Мы часто бывали у Герцена, много раз обедали у него, и, само собою разумеется, Кусаков не замедлил обнаружить свой талант. Когда он запел русские песни, то Герцен, Огарев и жена его пришли в неописанный восторг [85]. Вспоминались им русская удаль, все родное, русский добродушный мужичок, и слезы появились на их глазах. Герцен смотрел на русского мужичка как на своего родного брата и находил, что тип, например, ярославского или соседних губерний мужичка есть самый красивый тип из всех европейских народностей (…)
И вот всякий раз, как приезжал Кусаков, вся компания собиралась около рояля, и образовывался хор, и так как я пел тоже русские песни, имея довольно сильный голос, то исполнял в этом случае роль запевалы (…)
Между тем мне нужно было часто уезжать из Лондона для ознакомления себя с ходом административных порядков, с паровозами разных типов и с механическими заведениями (…)
В промежуток этого времени, не забывая главного, задушевного моего вопроса, то есть вопроса об освобождении крестьян, я задумал написать еще мой проект в сокращенном виде и издать его в такой форме, чтобы коренные основы, изложенные по пунктам, выделялись крупным шрифтом, а пояснения к каждому пункту были бы напечатаны мелким шрифтом, так чтобы весь проект мог поместиться на четырех страницах — in guarto [в четвертую долю листа]
Герцен сейчас же напечатал его и издал отдельным листком [86].
Этот проект я позволил себе послать на имя государя, при моем письме, под которым, однако, не выставил своего имени.
Вот это письмо:
Париж май, 1859 г.
‘Государь!
Долг совести побуждает меня послать тебе прилагаемый при сем, попавшийся мне в руки проект освобождения крестьян.— Этот проект не оставляет ничего лучшего желать.

====

Список заданий
a) Перепишите из воспоминаний о Герцене фрагмент от «Мы часто бывали» до «роль запевалы (…)».
b) Соответствуют ли воспоминаниям о Герцене следующие утверждения? (i) Герцен издал проект отдельным листком. (ii) Письмо государю автор подписал своим именем. (iii) Весь проект должен был уместиться на четырех страницах. Для каждого утверждения ответьте «да» или «нет» и приведите точную цитату, на которой основан ответ.
c) Напишите продолжение воспоминаний о Герцене, начиная сразу после последней приведенной фразы.

Сохраненные данные
====

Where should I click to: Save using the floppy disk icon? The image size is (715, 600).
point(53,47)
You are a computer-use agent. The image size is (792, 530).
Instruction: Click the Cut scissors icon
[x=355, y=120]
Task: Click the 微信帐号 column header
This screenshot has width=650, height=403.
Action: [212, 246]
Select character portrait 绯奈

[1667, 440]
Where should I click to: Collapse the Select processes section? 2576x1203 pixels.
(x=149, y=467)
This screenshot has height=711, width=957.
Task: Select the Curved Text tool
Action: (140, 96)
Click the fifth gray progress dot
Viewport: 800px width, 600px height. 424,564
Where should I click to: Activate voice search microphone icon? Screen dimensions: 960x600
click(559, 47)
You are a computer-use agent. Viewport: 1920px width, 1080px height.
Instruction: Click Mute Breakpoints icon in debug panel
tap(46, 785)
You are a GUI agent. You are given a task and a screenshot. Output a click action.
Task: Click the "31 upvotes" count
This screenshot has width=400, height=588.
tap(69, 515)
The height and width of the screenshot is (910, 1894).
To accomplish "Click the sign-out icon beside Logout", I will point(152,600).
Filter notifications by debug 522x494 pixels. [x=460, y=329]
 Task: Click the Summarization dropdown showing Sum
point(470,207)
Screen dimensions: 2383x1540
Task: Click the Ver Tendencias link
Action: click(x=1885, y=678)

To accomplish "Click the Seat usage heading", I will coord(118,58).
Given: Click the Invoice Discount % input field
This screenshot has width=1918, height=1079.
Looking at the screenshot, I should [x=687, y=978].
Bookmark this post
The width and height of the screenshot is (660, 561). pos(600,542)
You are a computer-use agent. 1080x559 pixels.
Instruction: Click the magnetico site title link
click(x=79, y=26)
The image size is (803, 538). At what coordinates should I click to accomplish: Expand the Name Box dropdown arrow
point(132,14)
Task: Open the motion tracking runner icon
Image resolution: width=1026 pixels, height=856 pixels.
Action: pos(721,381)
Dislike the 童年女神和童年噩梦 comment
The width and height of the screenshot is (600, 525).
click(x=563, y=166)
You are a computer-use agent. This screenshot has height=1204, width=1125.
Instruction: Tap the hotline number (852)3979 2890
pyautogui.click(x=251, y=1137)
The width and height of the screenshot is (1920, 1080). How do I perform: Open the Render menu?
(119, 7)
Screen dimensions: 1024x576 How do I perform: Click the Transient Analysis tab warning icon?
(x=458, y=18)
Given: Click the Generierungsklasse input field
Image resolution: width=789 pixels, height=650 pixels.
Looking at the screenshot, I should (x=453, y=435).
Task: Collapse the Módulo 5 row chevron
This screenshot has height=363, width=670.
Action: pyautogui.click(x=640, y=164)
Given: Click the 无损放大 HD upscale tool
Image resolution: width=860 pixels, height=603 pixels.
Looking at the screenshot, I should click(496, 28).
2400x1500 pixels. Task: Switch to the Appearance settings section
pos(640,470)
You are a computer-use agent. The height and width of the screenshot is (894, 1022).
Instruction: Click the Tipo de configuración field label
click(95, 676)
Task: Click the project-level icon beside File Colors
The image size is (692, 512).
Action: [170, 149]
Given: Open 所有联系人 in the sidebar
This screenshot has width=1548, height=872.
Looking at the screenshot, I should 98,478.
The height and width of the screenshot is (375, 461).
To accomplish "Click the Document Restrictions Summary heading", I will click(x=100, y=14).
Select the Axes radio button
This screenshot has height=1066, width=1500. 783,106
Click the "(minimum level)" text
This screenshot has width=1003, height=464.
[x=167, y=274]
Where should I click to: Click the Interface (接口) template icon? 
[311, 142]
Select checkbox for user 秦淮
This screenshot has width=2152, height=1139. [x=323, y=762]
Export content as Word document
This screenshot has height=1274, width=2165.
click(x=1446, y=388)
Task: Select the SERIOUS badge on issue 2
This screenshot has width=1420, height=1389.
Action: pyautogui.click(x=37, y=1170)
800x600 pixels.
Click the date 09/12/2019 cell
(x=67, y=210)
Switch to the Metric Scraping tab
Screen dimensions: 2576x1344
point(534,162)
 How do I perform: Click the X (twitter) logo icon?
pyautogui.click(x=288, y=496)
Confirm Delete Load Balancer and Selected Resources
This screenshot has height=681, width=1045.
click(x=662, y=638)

====

Решенные задания
a)
Мы часто бывали у Герцена, много раз обедали у него, и, само собою разумеется, Кусаков не замедлил обнаружить свой талант. Когда он запел русские песни, то Герцен, Огарев и жена его пришли в неописанный восторг [85]. Вспоминались им русская удаль, все родное, русский добродушный мужичок, и слезы появились на их глазах. Герцен смотрел на русского мужичка как на своего родного брата и находил, что тип, например, ярославского или соседних губерний мужичка есть самый красивый тип из всех европейских народностей (…)
И вот всякий раз, как приезжал Кусаков, вся компания собиралась около рояля, и образовывался хор, и так как я пел тоже русские песни, имея довольно сильный голос, то исполнял в этом случае роль запевалы (…)

b)
(i) Да: «Герцен сейчас же напечатал его и издал отдельным листком».
(ii) Нет: «под которым, однако, не выставил своего имени».
(iii) Да: «так чтобы весь проект мог поместиться на четырех страницах».

c)
Государь! Если ты решишь вопрос так, чтобы освободить помещичьих крестьян разом, целыми общинами, со всею землею, которою они пользуются, и совершишь это освобождение посредством выкупа правительством, тогда ты разрешишь великий вопрос о пролетариате, не нарушая ничьих интересов,— вопрос, который не могли еще решить ни великие философы, ни великие ученые, ни великие государственные люди Западной Европы.
Вся сущность решения этого вопроса состоит в том, чтобы уравнять права крестьян помещичьих с правами крестьян государственных и сохранить то русское общинное начало, которое существует во всем сельском сословии, то начало, которое покойный император, твой отец, упрочивал между государственными крестьянами всеми мерами (…)’.
Когда я вернулся в Россию, то узнал, что как этот проект. так и предшествующие были препровождены по высочайшему повелению в Центральный Комитет по крестьянскому делу [87]. Лет пятнадцать тому назад я издал книгу, под заглавием ‘Общинное землевладение и крестьянский вопрос в [88]. где и поместил вышеозначенное, а равно и письмо к Ростовцеву, имея в то время неоспоримые доказательства того, что я был автор этих писем.
У Герцена по воскресеньям собирались разные интересные личности из иностранцев, а также некоторые русские, приезжавшие из России. Всякий раз завязывались споры, которые возбуждал сам Герцен, любя не только вступать в споры, но и быть свидетелем спора других, подобно тому как многие люди любят всякий спорт. В философских и политических спорах Герцен отличался меткостью замечаний, находчивостью, необыкновенным остроумием, особенным жаром при защите своего тезиса и большою начитанностью. Нередко, смотря по характеру присутствовавшей аудитории, затрагивались и вопросы экономические и финансовые, но Герцен сам признавал себя не совсем компетентным в этих вопросах и живого участия в них не принимал (…)
Окончивши мои занятия в Лондоне, я отправился в Париж.
Года через два, в 1861 году, летом, мне пришлось опять быть в Англии. Герцена не было в Лондоне, он проводил лето на острове Жернзей. Но во время его приезда в Лондон я был у него два раза [89] и заметил еще тогда некоторую перемену в его настроении.
Затем, в 1865 году, я вздумал поехать на Бернский конгресс, где были, между прочим, поставлены вопросы, постоянно меня интересовавшие, а именно: о сельской общине и о системах построек и эксплоатации железных дорог.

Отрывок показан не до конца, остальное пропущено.